Consolidating and Distributing Information
As the business grew, analysts were challenged to create consolidated reports with existing tools. DSC deployed the WebFOCUS business intelligence (BI) platform, which quickly became the standard for financial and operational reporting.
With WebFOCUS, DSC transforms enormous volumes of transaction data into leading and lagging indicators that enable better borrowing and lending decisions, and more accurate forecasting of dealer financial conditions. Additionally, staff across multiple departments can gain vital intelligence that allows them to better predict dealer revenues and more precisely evaluate each dealer’s credit worthiness.
Discerning Financial Patterns from Operational Intelligence
WebFOCUS Performance Management Framework (PMF) also allows managers to anticipate future trends by measuring performance against corporate goals. “PMF breaks down the trends and factors that contribute to it,” Brady explains. “It draws from the same operational metrics, and then it enables people to ask what-if questions so they can predict future outcomes and see trends taking shape.”
PMF helps DSC forecast revenue based on expected loan volumes and create predictive models that anticipate future activity, such as when a dealer will pay off his vehicles or expand inventory.

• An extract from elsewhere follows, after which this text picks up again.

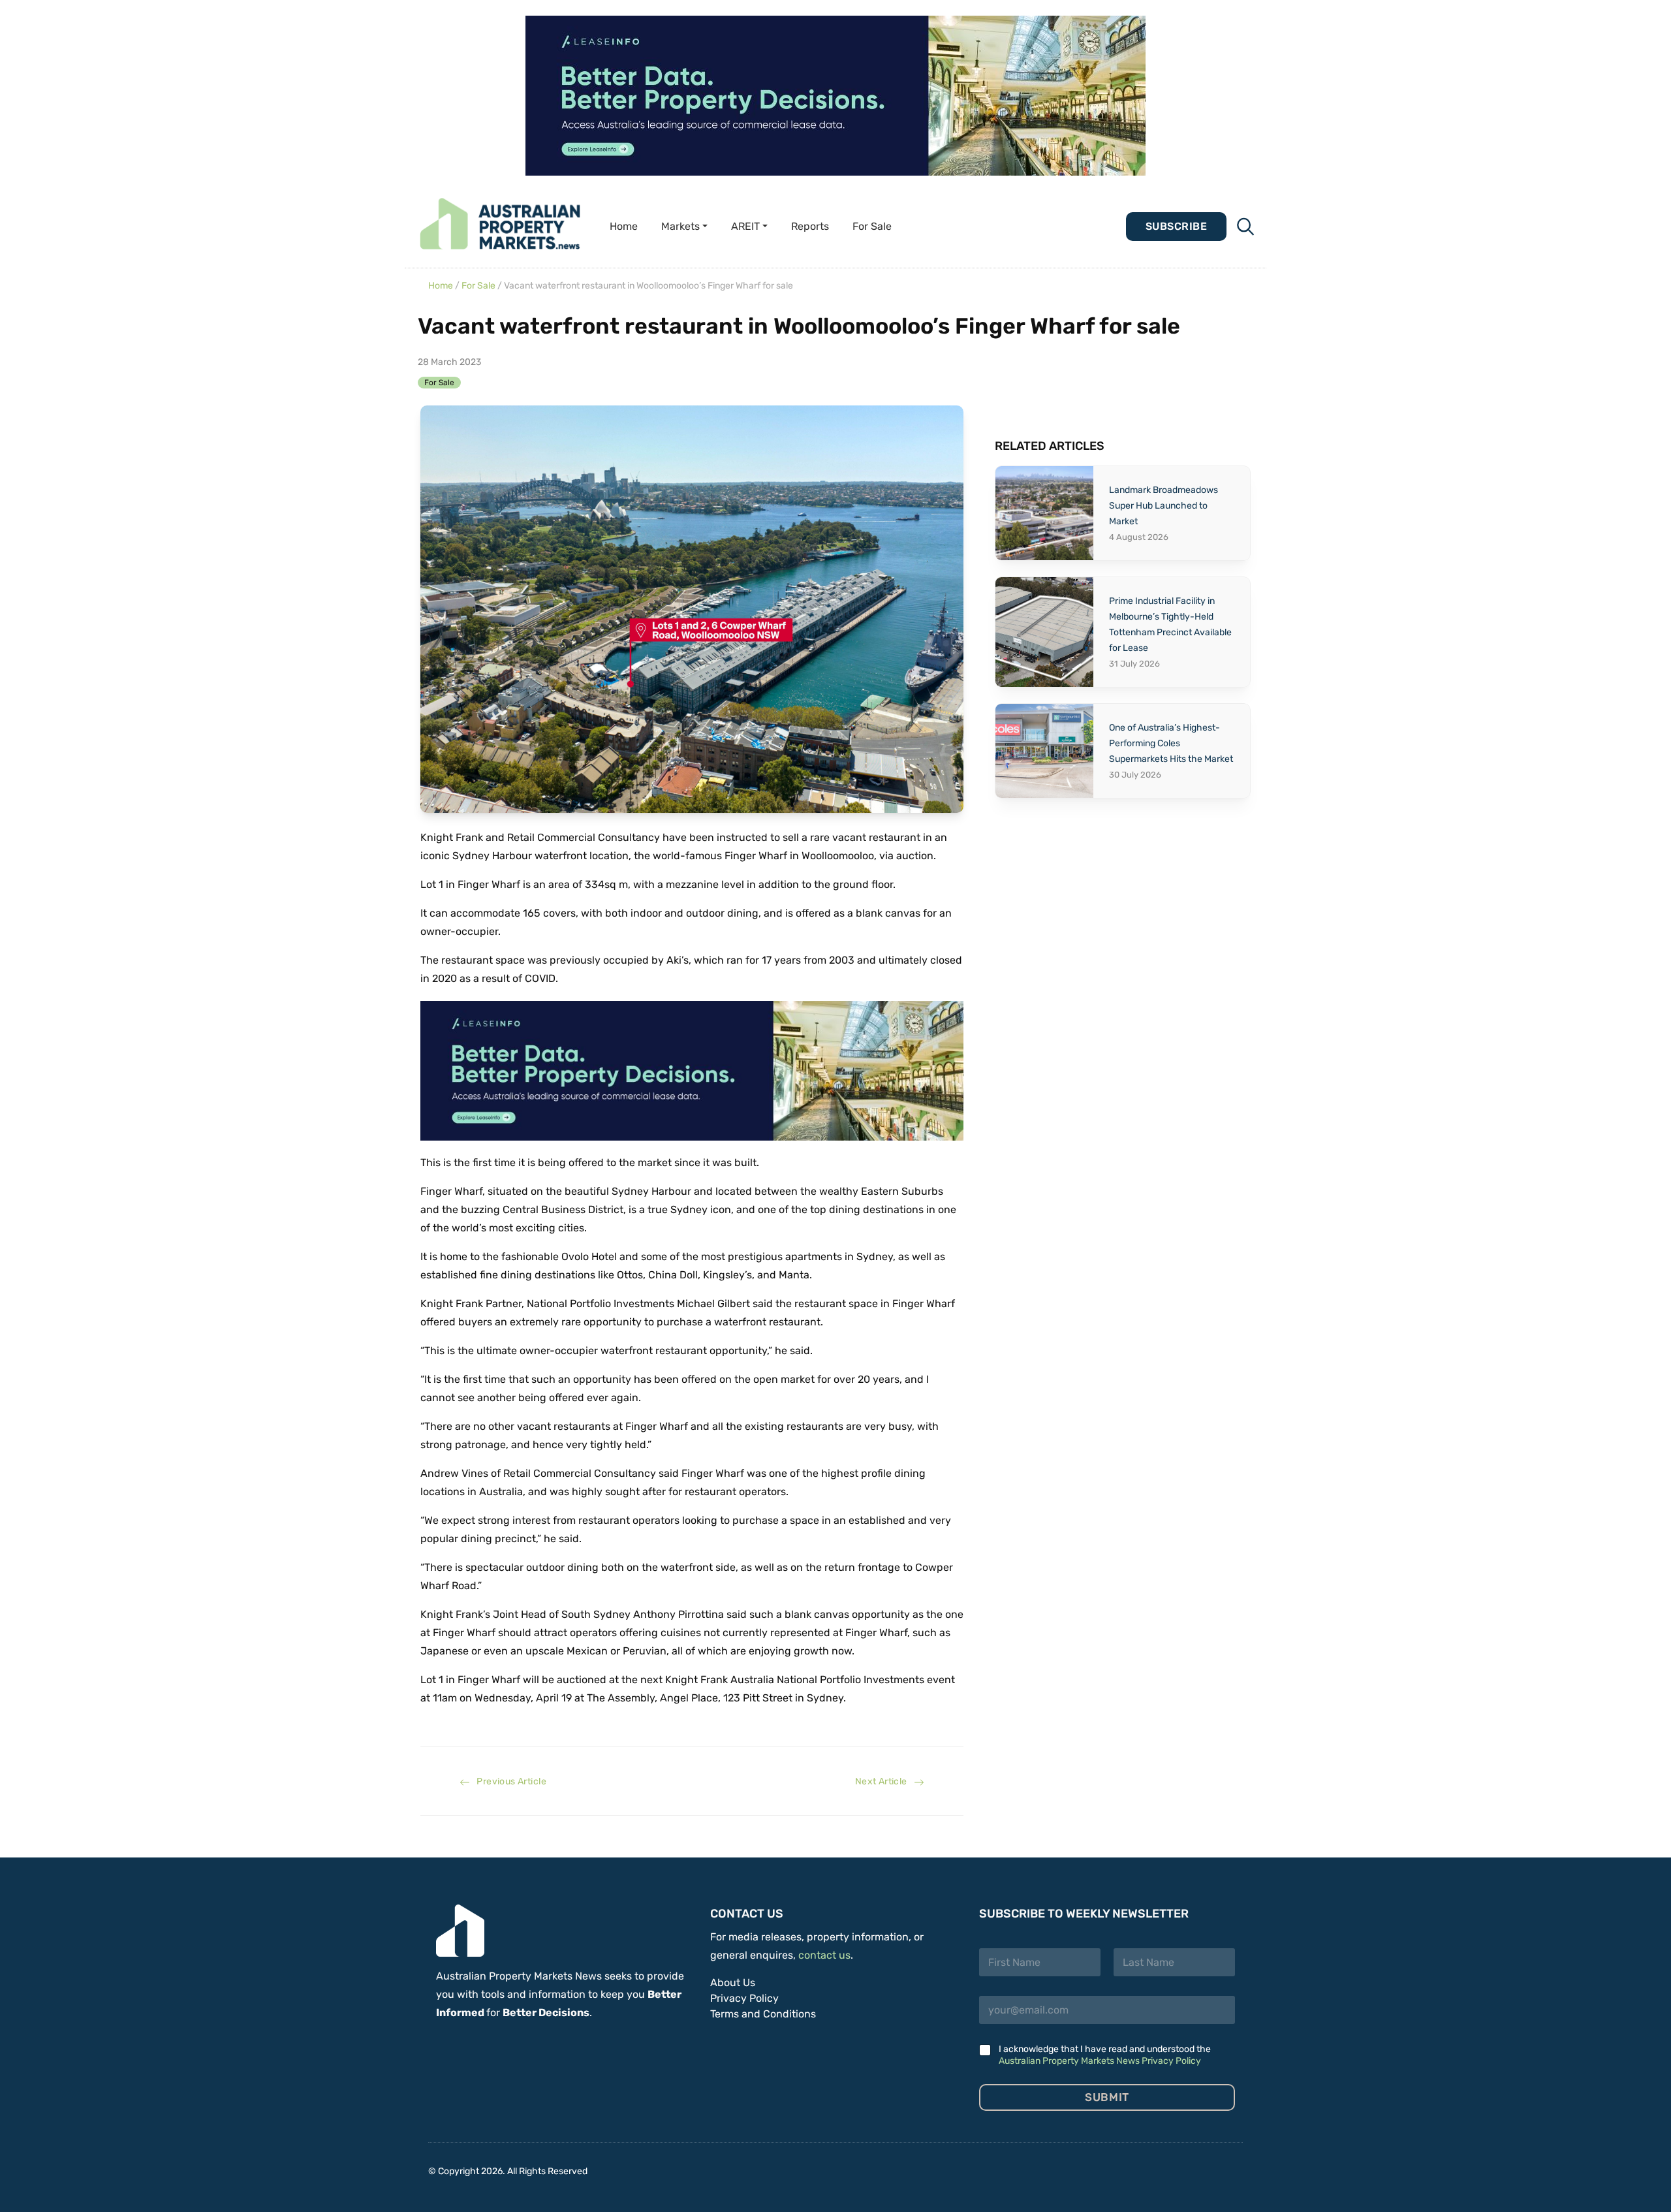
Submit (1107, 2097)
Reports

An Accurate Gauge of Industry Trends
Thanks in part to WebFOCUS, DSC saw the downturn coming, giving managers time to adjust financial reserves, lending standards, and dealer inventory. Looking ahead with confidence mitigates risk for DSC and ensures customers are treated fairly when it comes to determining credit worthiness.
By continually monitoring key indicators, DSC can detect patterns in customer behavior and better predict what may happen next. For example, DSC might suggest a dealer auction off a portion of its inventory to avoid an impending financial crunch.
Using RStat for Statistical Analysis
DSC uses WebFOCUS RStat to create predictive models and deploy them as intuitive scoring applications that leverage regression decision trees, neural networks, and other common data mining routines. This gives managers a fuller picture of how their business is likely to behave, and helps them mitigate loan risk.
DSC’s field staff is constantly apprised of these metrics thanks to WebFOCUS Active Technologies, which consolidates multiple reports into a single view for easy analysis, and then makes them accessible via the Web or e-mail.
“It’s a good example of why we standardized on WebFOCUS in the first place,” Brady said. “The technology is comprehensive, well integrated, and easy to extend throughout our diverse operation.”